**EXERCISE AIM**
Write the lines below out exactly, dropping each picture.

[[ EXTRACTED ENTRIES, beginning ]]

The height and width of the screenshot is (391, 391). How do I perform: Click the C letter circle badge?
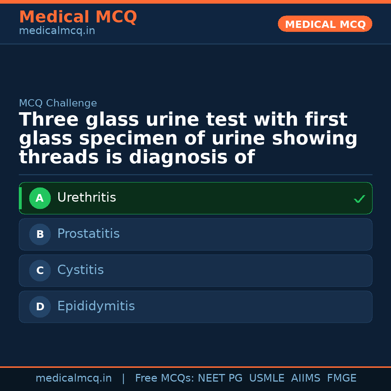(x=40, y=270)
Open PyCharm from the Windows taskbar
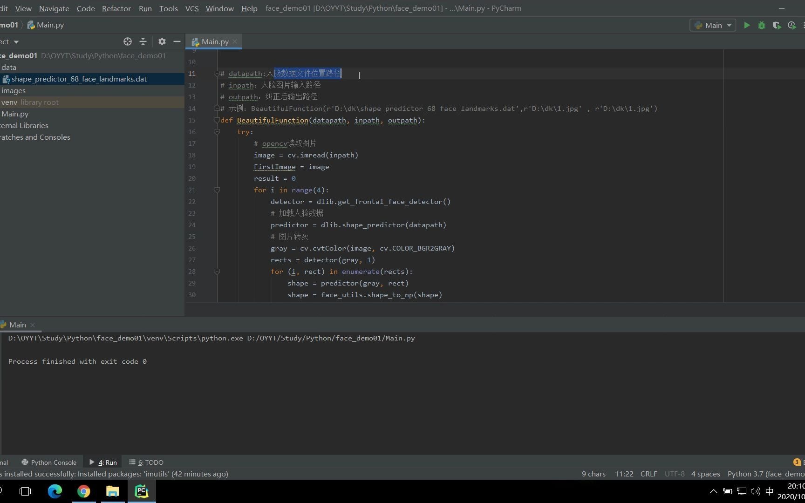Image resolution: width=805 pixels, height=503 pixels. [142, 491]
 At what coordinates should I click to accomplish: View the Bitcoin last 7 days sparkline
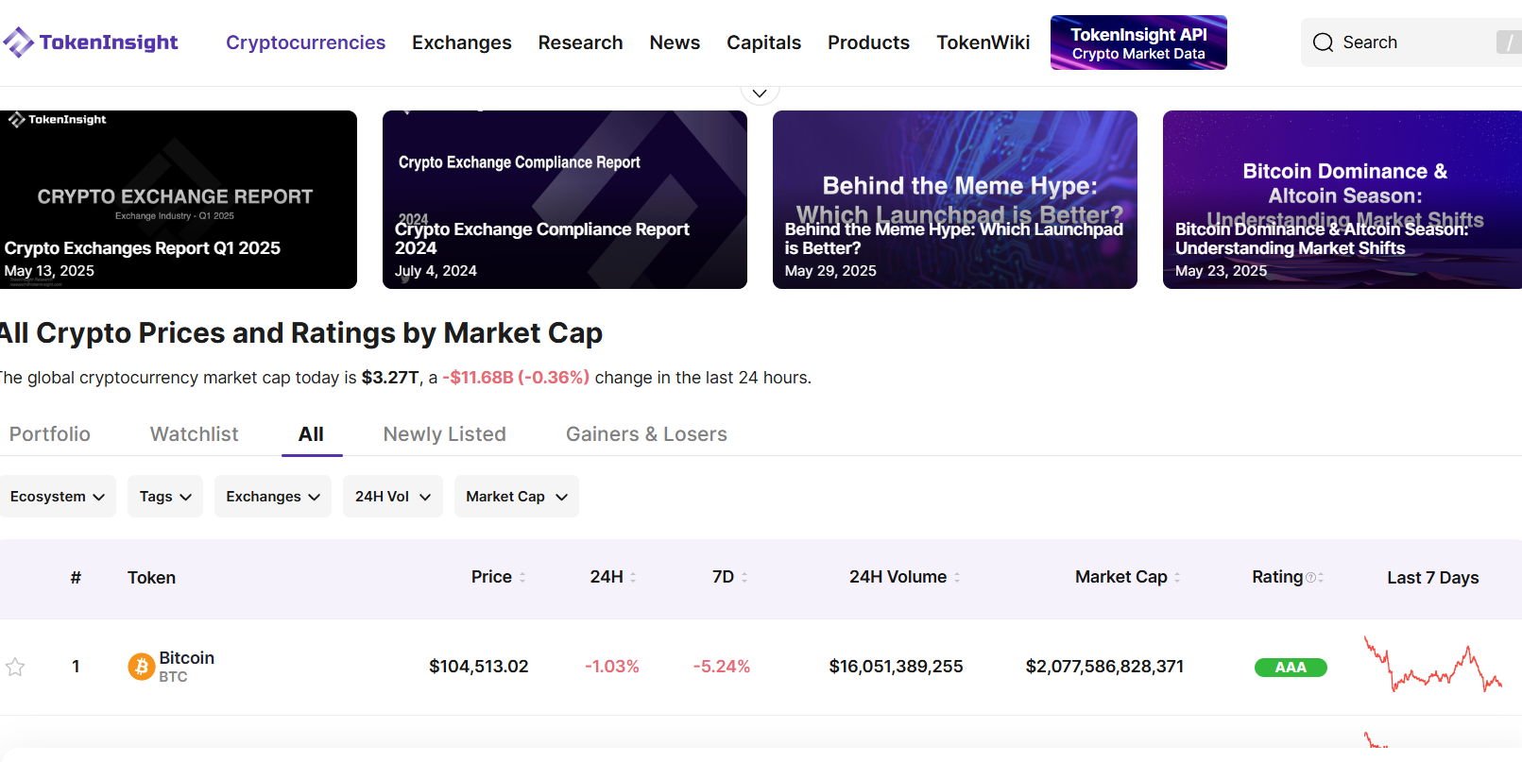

[[ EXTRACTED ENTRIES, end ]]

**RESULT OF THIS TASK**
The height and width of the screenshot is (391, 391). How do I perform: Click the C letter circle badge?
(x=40, y=270)
Open PyCharm from the Windows taskbar
Image resolution: width=805 pixels, height=503 pixels. [142, 491]
 At what coordinates should I click to accomplish: View the Bitcoin last 7 days sparkline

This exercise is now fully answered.